Task brief. Please count the lines in the data below that contain the string "pair", and give only that number.

Material for this exercise.
"""

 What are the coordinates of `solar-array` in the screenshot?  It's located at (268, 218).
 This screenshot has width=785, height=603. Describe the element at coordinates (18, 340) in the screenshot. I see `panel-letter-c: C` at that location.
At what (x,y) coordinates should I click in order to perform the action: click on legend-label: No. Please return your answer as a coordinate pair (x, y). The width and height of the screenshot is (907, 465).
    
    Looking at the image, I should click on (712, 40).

"""
"""

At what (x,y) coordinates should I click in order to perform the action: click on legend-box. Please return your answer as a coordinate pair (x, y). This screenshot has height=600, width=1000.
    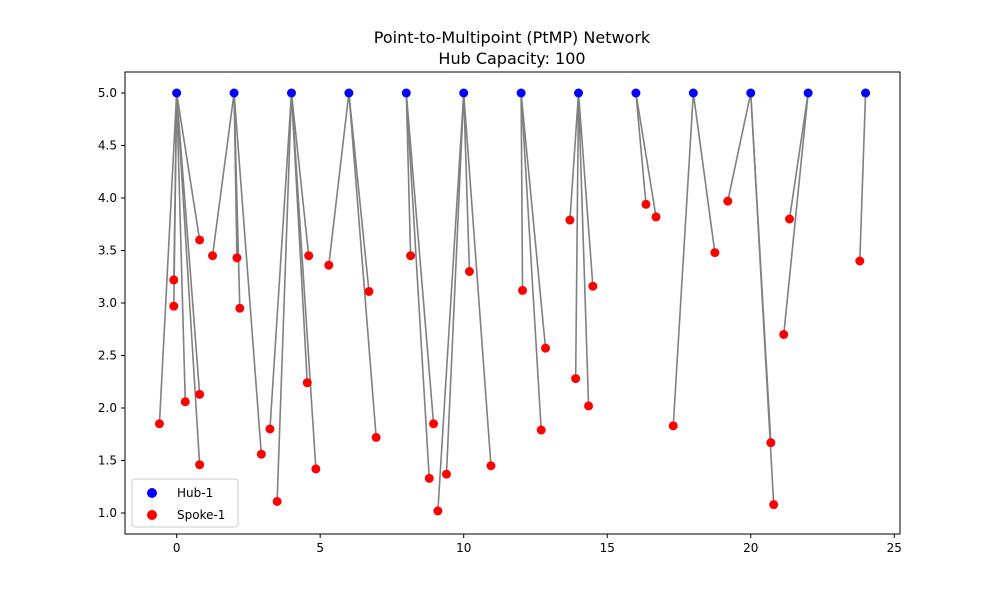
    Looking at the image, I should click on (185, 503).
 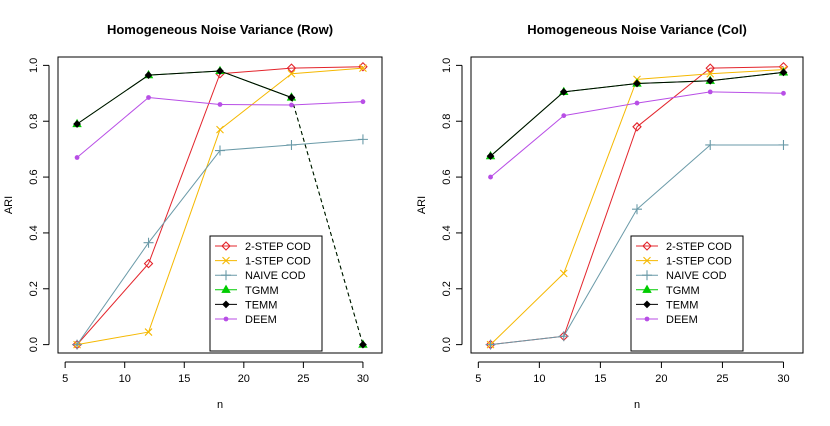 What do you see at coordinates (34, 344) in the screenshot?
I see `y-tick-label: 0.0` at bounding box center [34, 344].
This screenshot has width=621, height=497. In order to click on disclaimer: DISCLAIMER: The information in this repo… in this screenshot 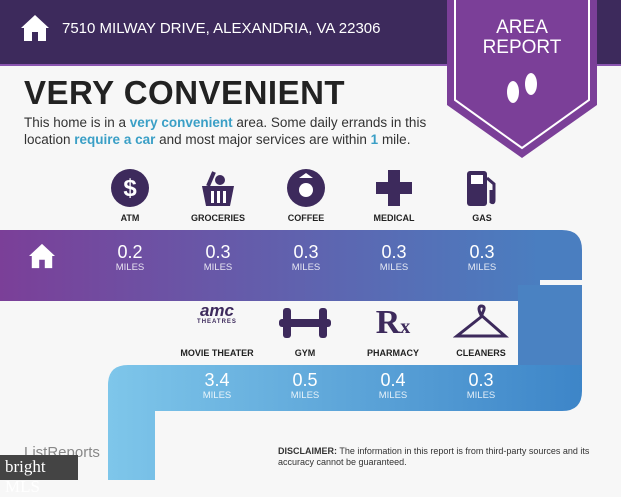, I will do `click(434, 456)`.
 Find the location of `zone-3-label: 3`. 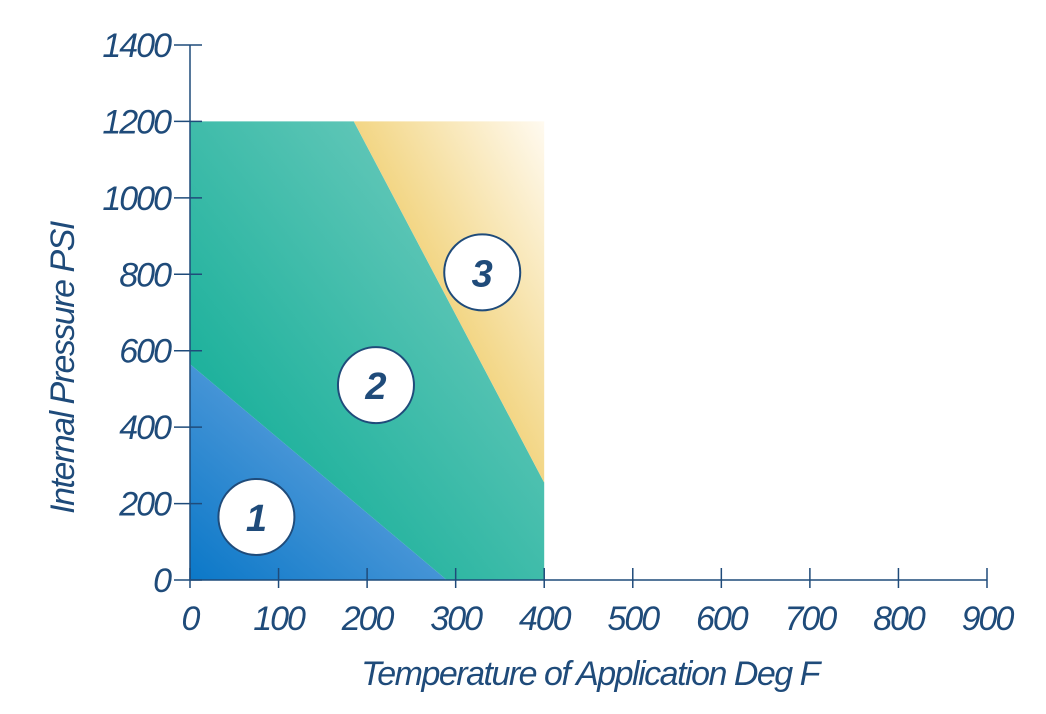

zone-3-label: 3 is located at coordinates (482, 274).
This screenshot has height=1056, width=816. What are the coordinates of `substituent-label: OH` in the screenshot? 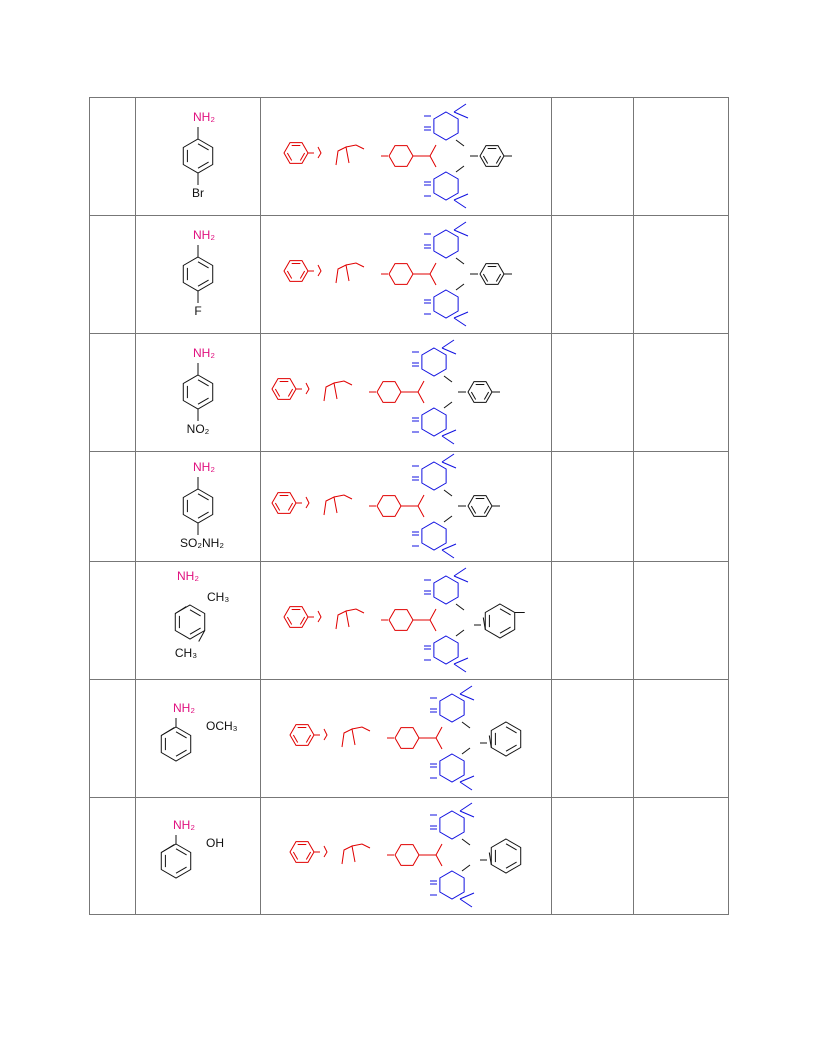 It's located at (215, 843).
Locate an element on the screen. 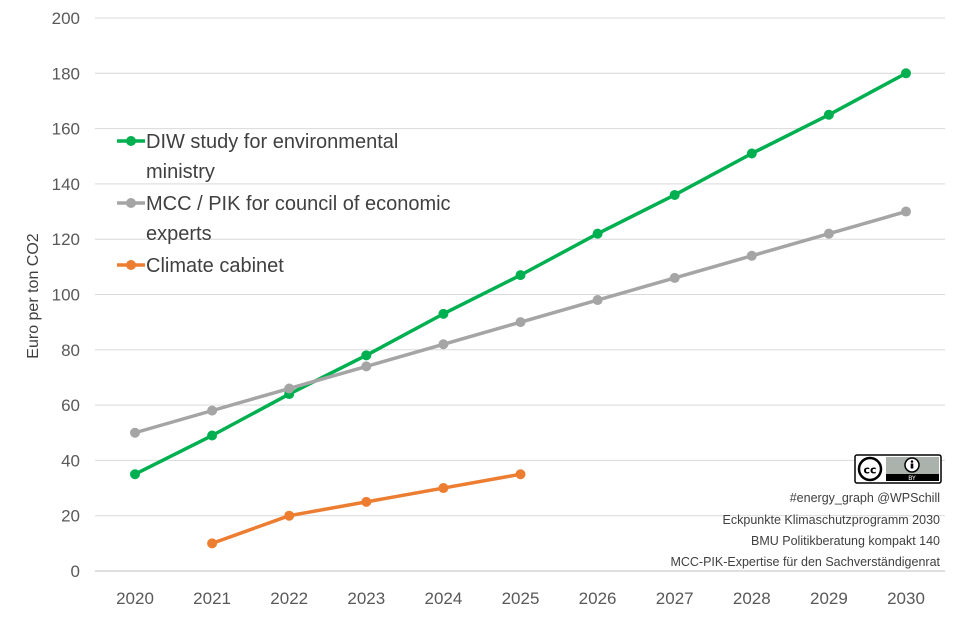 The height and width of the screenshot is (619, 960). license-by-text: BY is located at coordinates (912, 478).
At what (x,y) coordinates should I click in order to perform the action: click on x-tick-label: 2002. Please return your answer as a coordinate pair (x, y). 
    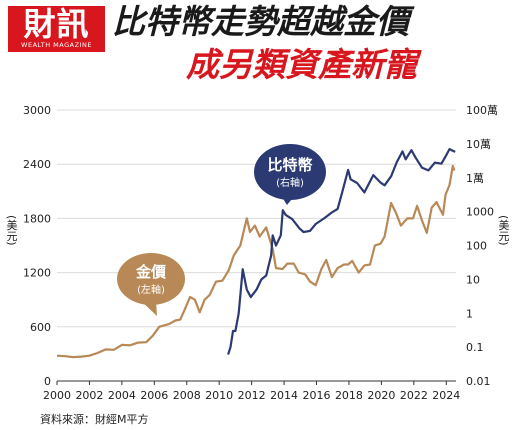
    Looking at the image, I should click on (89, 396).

"""
"""

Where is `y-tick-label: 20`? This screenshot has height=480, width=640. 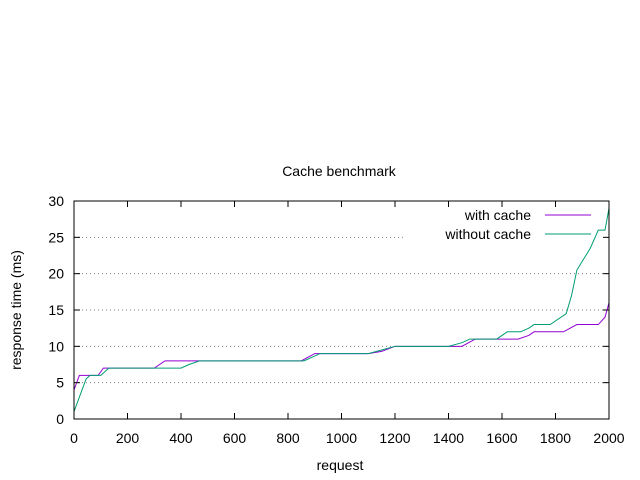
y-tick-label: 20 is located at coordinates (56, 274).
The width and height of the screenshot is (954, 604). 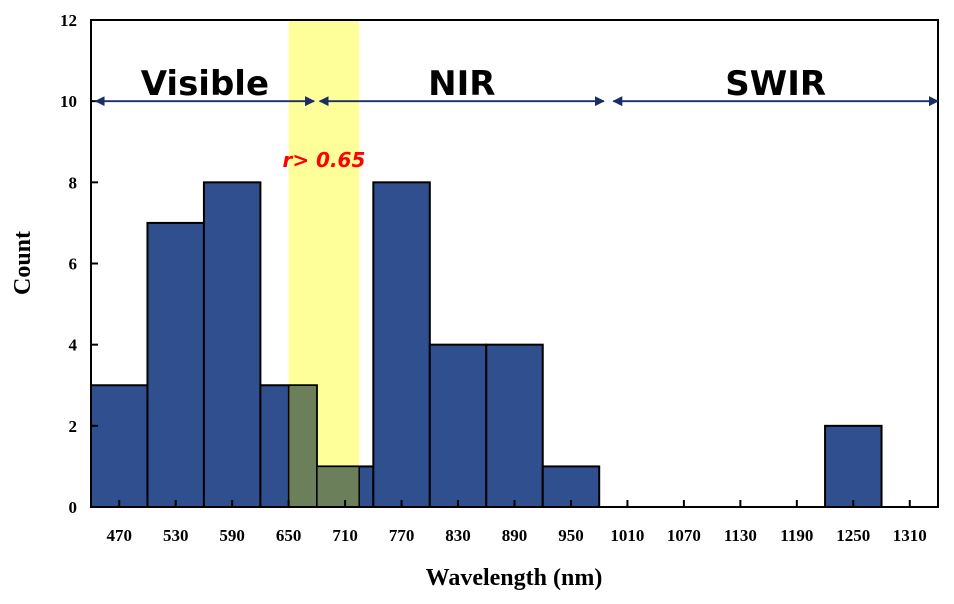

"""

Output for this task. 3